Alas, I was not among them — though not for lack of trying.
All but the three biggest awards were presented over the course of two hours on Paramount+ — something that offended many in the Broadway community, since the presentation of almost all Tonys has historically aired on CBS, not on a streaming service that requires a subscription sign-up, or at least a trial for one — and then the other three were handed out during a two-hour concert special that did air on CBS. Sadly, Paramount’s streaming app, at least for iPhones, was a total bust, failing to actually offer a link to view the ceremony or, at times, to load at all. And the CBS app offered only the option of watching football. So it was a frustrating evening for me and a lot of other theater lovers (see: Twitter), and a hot mess of the sort that is particularly inexcusable given that CBS and the forces behind the Tonys — The Broadway League and the American Theatre Wing — had 16 months longer than usual to get their act together.
Every other notable New York theater awards-dispensing group —the New York Drama Critics Circle, the Lucille Lortel Awards, the Outer Circle Critics Awards, the Drama Desk Awards and the Drama League Awards — presented their honors via a press release or virtual ceremony in April, May or June of 2020, whereas the Tonys abandoned their originally announced date of June 7, 2020. There was then an announcement in August 2020 suggesting that the Tonys would be held as a virtual presentation (like the 2020 Emmys were a month later), but nothing further was heard about that. Nominees were announced in October. Then, five months later, in March, winners were chosen. And then it was another six months until the results were revealed on Sunday.
True, Broadway was shuttered for almost that entire period. But it seems to me that an earlier Tonys ceremony could have offered a lifeline to shows that desperately needed one during Broadway’s 560-day shutdown — a reason for investors and theater owners to bet on a show’s return, rather than cut their losses.

■ MATERIAL SUPPLIED
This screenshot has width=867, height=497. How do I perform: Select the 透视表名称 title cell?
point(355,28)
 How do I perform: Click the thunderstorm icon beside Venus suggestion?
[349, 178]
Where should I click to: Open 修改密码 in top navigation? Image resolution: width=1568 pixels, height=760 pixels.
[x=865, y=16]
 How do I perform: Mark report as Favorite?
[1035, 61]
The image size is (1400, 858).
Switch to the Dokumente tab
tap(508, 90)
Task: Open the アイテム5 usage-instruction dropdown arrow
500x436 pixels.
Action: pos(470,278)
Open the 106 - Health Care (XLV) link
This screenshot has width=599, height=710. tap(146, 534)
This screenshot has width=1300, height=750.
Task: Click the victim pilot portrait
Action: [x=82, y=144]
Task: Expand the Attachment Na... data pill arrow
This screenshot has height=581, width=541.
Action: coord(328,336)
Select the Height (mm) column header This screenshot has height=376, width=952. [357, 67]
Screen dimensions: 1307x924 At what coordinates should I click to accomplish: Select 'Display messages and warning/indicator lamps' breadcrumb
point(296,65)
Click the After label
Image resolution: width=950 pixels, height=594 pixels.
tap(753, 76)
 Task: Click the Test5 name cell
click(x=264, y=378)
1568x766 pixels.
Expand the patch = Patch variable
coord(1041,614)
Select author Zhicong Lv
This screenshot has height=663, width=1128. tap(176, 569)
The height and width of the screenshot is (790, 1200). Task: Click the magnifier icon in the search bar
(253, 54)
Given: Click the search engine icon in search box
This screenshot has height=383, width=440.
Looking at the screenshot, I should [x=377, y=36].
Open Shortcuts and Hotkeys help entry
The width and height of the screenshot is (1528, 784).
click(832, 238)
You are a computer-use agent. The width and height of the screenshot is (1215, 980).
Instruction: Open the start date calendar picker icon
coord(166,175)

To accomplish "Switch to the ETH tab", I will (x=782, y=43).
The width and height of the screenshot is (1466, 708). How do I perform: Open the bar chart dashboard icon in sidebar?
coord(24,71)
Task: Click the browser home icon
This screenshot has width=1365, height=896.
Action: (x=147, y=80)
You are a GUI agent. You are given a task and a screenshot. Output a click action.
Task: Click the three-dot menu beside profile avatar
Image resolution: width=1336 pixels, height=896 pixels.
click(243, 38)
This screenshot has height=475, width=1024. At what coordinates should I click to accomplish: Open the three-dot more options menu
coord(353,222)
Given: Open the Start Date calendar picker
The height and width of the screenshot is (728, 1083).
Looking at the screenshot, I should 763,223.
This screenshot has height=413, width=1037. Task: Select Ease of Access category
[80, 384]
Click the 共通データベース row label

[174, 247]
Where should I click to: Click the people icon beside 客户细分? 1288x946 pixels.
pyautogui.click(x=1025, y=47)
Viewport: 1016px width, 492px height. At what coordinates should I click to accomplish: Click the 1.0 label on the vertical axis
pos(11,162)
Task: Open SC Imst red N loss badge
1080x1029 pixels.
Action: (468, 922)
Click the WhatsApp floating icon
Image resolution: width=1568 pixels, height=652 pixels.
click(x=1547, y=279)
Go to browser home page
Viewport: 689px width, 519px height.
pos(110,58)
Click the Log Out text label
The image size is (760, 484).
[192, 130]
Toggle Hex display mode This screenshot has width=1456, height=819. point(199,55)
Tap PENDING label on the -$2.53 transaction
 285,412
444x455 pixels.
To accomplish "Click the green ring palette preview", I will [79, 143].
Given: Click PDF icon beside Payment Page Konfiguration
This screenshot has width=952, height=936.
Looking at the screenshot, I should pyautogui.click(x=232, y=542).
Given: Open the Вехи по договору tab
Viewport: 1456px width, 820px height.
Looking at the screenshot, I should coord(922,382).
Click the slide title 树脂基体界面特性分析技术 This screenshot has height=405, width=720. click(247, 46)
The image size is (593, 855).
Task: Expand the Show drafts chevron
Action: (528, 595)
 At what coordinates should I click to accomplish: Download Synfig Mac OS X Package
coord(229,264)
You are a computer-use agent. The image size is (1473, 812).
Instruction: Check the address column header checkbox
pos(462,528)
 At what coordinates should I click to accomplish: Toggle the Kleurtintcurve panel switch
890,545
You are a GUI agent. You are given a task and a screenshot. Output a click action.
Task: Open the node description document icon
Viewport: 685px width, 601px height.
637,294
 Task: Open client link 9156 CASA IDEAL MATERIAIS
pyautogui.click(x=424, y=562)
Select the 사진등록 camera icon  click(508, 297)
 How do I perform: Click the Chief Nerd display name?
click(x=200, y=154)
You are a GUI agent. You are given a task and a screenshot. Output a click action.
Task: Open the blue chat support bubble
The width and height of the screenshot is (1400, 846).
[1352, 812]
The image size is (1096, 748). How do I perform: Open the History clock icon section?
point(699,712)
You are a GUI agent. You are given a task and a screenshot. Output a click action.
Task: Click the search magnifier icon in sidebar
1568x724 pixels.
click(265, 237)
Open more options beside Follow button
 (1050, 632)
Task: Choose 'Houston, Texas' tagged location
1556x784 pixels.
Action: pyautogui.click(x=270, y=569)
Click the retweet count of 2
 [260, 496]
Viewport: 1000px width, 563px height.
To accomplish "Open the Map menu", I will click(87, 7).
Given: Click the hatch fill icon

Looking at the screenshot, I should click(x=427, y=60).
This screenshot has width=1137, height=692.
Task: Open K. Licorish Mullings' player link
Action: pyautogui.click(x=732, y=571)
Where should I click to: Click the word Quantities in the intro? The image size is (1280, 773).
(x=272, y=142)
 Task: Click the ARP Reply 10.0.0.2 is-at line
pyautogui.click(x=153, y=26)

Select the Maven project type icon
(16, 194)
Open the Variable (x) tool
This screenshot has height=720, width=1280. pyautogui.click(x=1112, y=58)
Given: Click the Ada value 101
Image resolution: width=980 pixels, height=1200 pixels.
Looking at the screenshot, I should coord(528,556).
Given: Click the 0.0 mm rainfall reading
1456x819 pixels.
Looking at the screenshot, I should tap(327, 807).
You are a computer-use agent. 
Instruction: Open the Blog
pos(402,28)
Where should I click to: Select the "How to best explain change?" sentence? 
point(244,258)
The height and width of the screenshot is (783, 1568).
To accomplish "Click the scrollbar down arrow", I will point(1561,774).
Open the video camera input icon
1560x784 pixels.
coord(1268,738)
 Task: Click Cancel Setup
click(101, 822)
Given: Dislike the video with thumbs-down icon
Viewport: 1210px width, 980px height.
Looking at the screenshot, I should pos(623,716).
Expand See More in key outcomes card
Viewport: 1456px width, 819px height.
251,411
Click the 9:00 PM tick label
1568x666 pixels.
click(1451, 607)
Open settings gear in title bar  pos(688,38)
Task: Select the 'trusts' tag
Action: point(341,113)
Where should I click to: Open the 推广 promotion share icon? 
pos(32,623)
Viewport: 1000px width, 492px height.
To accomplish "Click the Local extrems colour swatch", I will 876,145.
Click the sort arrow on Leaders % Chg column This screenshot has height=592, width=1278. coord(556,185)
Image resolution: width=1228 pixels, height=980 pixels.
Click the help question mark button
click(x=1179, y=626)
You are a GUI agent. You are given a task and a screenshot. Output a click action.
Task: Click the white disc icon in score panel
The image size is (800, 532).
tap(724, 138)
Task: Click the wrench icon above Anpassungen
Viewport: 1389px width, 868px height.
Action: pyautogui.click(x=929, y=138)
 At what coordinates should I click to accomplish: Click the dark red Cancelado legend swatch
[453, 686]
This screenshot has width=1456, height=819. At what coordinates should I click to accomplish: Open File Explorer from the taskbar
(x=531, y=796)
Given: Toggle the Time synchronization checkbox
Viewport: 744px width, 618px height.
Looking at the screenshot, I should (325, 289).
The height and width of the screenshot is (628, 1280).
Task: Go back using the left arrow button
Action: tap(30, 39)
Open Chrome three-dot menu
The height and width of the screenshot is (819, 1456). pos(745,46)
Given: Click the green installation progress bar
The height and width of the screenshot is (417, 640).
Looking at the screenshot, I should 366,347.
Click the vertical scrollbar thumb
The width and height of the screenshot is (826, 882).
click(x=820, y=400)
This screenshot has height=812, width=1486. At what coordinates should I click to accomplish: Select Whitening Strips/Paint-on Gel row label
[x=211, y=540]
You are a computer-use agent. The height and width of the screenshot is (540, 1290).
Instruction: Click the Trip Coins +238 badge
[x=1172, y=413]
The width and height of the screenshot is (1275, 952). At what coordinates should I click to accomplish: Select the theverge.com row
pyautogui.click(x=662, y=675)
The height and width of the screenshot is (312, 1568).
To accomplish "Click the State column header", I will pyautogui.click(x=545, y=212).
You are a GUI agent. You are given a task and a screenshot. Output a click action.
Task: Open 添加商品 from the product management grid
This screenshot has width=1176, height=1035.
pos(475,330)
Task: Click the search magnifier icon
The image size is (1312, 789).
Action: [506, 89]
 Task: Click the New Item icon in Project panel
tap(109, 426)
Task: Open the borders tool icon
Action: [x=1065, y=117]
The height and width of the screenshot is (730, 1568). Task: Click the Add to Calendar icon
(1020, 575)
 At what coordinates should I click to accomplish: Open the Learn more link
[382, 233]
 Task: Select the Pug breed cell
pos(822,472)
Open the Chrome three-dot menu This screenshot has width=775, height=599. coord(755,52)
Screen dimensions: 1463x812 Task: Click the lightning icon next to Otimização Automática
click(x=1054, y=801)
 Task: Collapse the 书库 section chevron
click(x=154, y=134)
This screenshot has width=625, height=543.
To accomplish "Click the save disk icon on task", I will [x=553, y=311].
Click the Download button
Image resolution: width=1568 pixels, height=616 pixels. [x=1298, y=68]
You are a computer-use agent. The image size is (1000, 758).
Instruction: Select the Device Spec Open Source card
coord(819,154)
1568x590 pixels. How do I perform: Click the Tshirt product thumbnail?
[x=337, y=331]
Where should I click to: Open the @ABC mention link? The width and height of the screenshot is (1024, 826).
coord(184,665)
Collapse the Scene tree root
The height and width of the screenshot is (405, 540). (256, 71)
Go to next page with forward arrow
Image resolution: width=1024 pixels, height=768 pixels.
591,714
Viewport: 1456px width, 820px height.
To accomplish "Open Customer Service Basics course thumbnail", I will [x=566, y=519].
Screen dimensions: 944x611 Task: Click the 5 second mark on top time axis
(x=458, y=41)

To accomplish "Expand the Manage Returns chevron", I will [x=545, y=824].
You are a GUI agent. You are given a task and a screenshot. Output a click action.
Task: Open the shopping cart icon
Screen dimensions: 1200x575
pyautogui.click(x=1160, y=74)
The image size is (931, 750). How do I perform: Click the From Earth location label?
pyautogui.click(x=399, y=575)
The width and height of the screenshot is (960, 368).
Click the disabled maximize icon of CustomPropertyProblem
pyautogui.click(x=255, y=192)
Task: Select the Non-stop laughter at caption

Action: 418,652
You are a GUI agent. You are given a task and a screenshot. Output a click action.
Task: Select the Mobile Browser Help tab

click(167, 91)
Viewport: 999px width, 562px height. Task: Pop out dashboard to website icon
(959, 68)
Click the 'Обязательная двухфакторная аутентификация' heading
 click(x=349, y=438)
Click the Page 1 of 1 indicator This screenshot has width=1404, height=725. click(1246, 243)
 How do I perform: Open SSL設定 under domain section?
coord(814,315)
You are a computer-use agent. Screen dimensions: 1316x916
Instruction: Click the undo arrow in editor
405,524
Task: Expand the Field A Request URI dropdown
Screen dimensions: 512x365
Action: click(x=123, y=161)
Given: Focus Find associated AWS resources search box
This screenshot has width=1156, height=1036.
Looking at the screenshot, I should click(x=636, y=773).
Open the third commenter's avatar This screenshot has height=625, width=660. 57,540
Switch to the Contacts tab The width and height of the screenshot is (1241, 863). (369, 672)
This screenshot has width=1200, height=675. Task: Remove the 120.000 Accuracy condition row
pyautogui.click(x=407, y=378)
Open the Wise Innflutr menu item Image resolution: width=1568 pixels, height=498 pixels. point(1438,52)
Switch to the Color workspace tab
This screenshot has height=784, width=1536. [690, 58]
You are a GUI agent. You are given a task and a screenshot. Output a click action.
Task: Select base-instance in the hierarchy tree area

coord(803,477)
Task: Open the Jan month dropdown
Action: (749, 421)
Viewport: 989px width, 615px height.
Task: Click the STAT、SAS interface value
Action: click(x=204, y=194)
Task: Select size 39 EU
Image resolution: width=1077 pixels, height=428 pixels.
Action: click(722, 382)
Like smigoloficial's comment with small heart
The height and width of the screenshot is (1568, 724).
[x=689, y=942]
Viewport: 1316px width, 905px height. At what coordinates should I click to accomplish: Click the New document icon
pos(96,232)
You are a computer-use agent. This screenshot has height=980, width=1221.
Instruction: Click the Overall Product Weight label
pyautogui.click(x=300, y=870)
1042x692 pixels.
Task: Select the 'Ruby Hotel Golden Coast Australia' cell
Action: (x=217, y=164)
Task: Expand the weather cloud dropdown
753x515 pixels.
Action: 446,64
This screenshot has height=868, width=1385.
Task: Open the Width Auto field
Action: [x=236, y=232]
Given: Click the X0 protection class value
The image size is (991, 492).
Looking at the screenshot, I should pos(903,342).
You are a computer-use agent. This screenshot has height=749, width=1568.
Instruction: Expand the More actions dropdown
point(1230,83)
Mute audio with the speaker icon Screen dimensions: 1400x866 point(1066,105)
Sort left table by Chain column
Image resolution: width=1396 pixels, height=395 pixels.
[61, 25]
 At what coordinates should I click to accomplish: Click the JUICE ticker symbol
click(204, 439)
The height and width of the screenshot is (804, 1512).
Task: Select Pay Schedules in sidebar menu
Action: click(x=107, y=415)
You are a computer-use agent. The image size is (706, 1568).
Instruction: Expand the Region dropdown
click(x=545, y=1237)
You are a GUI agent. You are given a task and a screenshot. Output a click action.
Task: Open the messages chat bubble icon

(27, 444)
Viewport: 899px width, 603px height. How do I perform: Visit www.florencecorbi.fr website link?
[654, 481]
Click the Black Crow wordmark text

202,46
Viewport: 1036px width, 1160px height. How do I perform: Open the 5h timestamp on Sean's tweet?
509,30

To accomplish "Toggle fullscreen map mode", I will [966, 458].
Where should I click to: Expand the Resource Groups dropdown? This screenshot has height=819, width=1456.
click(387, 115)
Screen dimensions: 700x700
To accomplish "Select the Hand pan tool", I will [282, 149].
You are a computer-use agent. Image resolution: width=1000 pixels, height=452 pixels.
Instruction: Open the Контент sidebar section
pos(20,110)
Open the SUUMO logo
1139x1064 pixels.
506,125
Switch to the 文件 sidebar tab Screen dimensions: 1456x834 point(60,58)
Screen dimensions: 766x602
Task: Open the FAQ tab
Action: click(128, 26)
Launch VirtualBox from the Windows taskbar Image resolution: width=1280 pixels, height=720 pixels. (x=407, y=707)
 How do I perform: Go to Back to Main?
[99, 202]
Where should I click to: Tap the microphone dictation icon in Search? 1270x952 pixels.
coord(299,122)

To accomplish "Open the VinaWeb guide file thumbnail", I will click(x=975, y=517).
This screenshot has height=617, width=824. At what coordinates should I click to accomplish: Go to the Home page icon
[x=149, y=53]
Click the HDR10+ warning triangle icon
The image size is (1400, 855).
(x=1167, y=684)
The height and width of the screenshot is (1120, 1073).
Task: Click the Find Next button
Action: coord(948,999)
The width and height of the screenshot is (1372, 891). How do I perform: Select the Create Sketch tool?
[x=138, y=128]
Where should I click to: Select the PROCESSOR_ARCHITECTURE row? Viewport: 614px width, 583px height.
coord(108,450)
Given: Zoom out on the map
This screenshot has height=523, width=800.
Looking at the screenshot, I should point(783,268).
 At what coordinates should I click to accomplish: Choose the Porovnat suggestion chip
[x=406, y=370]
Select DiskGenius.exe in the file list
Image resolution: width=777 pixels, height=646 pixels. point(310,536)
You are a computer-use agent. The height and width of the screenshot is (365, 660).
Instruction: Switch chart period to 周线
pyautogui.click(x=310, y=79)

■ EXERCISE INSTRUCTIONS
Continue the commentary on the Tony Awards broadcast from the point where it stops.

■ ANSWER TO THIS PROBLEM
When Broadway went dark on March 12, 2020, 31 shows were in one stage of production or another. Only 18 had been seen by enough members of the Tonys nominating committee to be deemed eligible. 15 ended up receiving at least one nomination. But as of Sunday night, only three are still running — the best musical nominees, Jagged Little Pill, Moulin Rouge! and Tina — making recognition for the others rather bittersweet. (Best play nominee Slave Play is reportedly going to return to Broadway in November.)
As I’ve been writing for over a year, I’m sure that the people behind the Tonys meant well and figured that they could best help Broadway by highlighting it upon its return from the brink. But it was a miscalculation to produce an evening that effectively preached to the choir of the Broadway faithful by highlighting work from beloved shows that are gone (e.g. Hairspray!) or most likely to come back strong (e.g. Wicked), rather than the host of new shows that could really use some exposure right now to have a fighting chance of survival.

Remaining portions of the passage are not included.